November 28, 2011

WASHINGTON — “This is the strangest statute I have ever seen,” Chief Justice John G. Roberts Jr. said near the end of a Supreme Court argument on Monday.

The justices had spent most of the previous hour trying to puzzle out the meaning of a part of 1991 federal law that addresses telemarketing abuses, and they had reached consensus on only one point.

“Both sides agree it’s odd, and all nine justices agree it’s odd,” Justice Elena Kagan said. “I mean, I think we can say that this statute is odd. And the question is, where do we go from there?”

The law, the Telephone Consumer Protection Act, prohibits many uses of automatic dialing equipment, recorded messages, unsolicited faxes and similar practices, and it allows those who receive such communications to sue for at least $500 per violation. The amount may be tripled if the caller is found to have knowingly broken the law.

The plaintiff in Monday’s case, Marcus D. Mims, sued after receiving automated debt-collection calls on his cellphone.

The question in his case, Mims v. Arrow Financial Services, No. 10-1195, was the proper place for recipients of unlawful communications to file their suits. The law says that affected people “may, if otherwise permitted by the laws or rules of a state” sue “in an appropriate court of that state.”

But may they also sue in federal court? The law is silent on that point, though the general rule is that federal courts have jurisdiction to hear claims arising from federal laws.
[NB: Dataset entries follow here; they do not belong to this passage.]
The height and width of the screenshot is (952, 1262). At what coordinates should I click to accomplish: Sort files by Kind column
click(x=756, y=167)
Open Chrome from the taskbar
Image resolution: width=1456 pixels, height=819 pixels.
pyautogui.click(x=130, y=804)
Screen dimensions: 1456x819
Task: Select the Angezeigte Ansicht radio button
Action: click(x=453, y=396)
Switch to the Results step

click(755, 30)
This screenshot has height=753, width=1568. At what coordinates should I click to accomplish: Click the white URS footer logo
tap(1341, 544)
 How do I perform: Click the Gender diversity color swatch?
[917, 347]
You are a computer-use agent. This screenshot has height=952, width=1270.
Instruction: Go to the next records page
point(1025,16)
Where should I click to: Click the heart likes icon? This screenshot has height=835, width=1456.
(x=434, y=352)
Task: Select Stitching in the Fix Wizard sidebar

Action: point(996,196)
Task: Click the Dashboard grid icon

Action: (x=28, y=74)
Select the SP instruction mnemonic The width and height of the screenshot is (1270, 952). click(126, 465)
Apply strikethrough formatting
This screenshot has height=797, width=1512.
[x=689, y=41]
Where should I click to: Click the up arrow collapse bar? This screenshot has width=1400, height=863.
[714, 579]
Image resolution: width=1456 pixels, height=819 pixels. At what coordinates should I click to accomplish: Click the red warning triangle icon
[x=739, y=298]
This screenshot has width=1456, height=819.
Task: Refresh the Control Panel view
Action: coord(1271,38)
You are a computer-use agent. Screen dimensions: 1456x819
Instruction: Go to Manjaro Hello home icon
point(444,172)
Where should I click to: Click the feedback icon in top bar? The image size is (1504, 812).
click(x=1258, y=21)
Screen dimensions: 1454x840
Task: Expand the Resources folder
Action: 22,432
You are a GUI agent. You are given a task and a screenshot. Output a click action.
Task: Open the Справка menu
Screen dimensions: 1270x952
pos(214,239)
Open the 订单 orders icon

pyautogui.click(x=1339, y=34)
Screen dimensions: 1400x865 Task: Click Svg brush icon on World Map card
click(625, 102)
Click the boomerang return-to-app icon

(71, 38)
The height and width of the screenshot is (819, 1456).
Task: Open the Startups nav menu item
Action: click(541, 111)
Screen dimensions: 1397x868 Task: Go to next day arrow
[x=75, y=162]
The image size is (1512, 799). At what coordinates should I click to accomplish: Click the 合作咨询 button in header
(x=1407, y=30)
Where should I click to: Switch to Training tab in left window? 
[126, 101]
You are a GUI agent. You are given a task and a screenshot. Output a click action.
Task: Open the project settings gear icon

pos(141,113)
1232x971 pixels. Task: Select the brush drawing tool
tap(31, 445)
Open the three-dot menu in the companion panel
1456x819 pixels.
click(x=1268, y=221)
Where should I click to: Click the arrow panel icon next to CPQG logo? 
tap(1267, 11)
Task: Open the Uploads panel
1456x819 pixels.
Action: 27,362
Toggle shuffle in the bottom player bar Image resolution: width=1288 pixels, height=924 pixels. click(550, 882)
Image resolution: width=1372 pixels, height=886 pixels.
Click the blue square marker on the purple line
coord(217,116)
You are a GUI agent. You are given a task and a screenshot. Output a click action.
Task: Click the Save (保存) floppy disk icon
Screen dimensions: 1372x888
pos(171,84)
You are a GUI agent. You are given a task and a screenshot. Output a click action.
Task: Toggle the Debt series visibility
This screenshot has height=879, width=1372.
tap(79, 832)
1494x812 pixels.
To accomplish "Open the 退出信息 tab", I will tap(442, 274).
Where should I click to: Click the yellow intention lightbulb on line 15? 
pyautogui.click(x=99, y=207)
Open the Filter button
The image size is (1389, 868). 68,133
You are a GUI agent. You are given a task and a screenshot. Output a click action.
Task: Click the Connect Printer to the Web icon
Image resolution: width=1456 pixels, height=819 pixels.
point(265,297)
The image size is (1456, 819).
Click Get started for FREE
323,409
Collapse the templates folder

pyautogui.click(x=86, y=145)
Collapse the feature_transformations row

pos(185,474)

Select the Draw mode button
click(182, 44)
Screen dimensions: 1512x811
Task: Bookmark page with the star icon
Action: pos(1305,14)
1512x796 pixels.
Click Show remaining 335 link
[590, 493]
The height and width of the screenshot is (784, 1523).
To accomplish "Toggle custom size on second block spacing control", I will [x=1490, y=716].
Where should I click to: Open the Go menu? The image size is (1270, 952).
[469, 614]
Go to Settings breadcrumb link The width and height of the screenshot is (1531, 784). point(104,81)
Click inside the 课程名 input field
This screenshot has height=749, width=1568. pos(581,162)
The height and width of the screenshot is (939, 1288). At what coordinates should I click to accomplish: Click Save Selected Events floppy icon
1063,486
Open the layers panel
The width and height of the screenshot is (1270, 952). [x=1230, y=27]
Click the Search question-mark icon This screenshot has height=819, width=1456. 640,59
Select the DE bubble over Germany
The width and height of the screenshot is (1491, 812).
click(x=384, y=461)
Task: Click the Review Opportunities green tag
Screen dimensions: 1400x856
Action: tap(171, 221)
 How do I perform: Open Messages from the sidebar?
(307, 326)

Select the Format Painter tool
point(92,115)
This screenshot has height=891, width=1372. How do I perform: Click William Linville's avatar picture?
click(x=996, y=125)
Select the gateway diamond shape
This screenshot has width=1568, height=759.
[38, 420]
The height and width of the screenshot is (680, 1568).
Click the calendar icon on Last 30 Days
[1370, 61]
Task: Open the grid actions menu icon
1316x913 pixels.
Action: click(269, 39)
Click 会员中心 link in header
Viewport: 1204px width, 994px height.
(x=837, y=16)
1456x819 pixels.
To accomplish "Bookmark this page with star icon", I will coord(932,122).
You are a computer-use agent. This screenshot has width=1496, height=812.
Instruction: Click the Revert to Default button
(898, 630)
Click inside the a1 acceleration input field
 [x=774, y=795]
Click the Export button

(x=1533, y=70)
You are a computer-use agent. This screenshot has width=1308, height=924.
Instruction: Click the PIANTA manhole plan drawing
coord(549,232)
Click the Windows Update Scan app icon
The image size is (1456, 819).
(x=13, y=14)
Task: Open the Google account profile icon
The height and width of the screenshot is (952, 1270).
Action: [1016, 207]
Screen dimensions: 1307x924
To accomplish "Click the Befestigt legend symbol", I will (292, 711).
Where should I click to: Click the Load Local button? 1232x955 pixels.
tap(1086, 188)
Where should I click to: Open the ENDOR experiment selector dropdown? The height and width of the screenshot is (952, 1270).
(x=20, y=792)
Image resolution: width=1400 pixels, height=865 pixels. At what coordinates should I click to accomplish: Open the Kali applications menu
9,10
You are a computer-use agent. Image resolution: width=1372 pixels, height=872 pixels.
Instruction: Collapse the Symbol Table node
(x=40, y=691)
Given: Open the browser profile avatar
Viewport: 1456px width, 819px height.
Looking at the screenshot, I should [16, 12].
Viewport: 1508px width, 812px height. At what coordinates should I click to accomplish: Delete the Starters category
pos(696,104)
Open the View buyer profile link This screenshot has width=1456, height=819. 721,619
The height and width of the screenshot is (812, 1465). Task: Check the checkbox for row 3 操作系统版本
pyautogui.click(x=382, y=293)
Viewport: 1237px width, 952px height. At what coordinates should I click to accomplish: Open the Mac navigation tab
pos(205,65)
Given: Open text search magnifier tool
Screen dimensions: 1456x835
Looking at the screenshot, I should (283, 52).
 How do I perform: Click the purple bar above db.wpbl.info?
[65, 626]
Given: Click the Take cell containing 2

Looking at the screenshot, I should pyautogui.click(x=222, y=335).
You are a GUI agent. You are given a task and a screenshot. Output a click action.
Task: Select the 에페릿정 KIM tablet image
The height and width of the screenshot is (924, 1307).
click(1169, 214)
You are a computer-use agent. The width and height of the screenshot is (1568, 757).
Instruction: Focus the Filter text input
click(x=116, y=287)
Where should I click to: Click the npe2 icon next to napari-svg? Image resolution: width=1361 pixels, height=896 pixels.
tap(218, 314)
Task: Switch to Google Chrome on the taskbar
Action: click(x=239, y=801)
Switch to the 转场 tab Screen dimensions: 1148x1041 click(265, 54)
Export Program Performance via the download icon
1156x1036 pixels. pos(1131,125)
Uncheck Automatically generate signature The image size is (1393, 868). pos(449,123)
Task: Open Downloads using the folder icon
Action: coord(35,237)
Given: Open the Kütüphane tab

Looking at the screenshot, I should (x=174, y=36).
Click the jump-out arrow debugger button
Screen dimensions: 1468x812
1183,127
Justice Kagan said the general rule should apply unless Congress made it quite clear that the general rule should not. “If it’s odd and we can’t figure it out,” she said, “the default position seems to be federal courts have jurisdiction over federal questions.”

Justice Antonin Scalia said there were institutional reasons for that presumption.

“We are jealous of our jurisdiction,” he said of federal judges, adding: “That’s what gets our hackles up, when you are telling us we have been ousted of jurisdiction.”

But Justice Stephen G. Breyer said he could think of a good reason to limit suits under the law to state courts. “Congress seemed to want to have ordinary people to be able to go into small claims court in a state and bring an action for $500 because they were pestered by these salesmen on the phone in violation of the act,” he said.

If defendants were allowed to move such suits to federal court, Justice Breyer continued, a simple case could easily turn into a complicated and expensive one.

Scott L. Nelson, a lawyer for Mr. Mims, said that situation was unlikely.

Justice Anthony M. Kennedy was not persuaded. “That’s exactly what’s going to happen,” he said.

Justice Sonia Sotomayor, on the other hand, said it would have been illogical for Congress to allow consumers to sue only in state court. Most states had laws against the practices addressed by the federal law by the time it was enacted, and the federal law applies only if it is permitted by state law.

“What is the logic of your position?” Justice Sotomayor asked Gregory G. Garre, who represented the defendant. “Why even bother passing a federal law if it was going to give states the option to protect against this kind of conduct alone?”

Mr. Garre said the law also contemplated possible lawsuits from state attorneys general. Those lawsuits from state officials, the law says, in further testament to its oddness, may only be brought in federal court.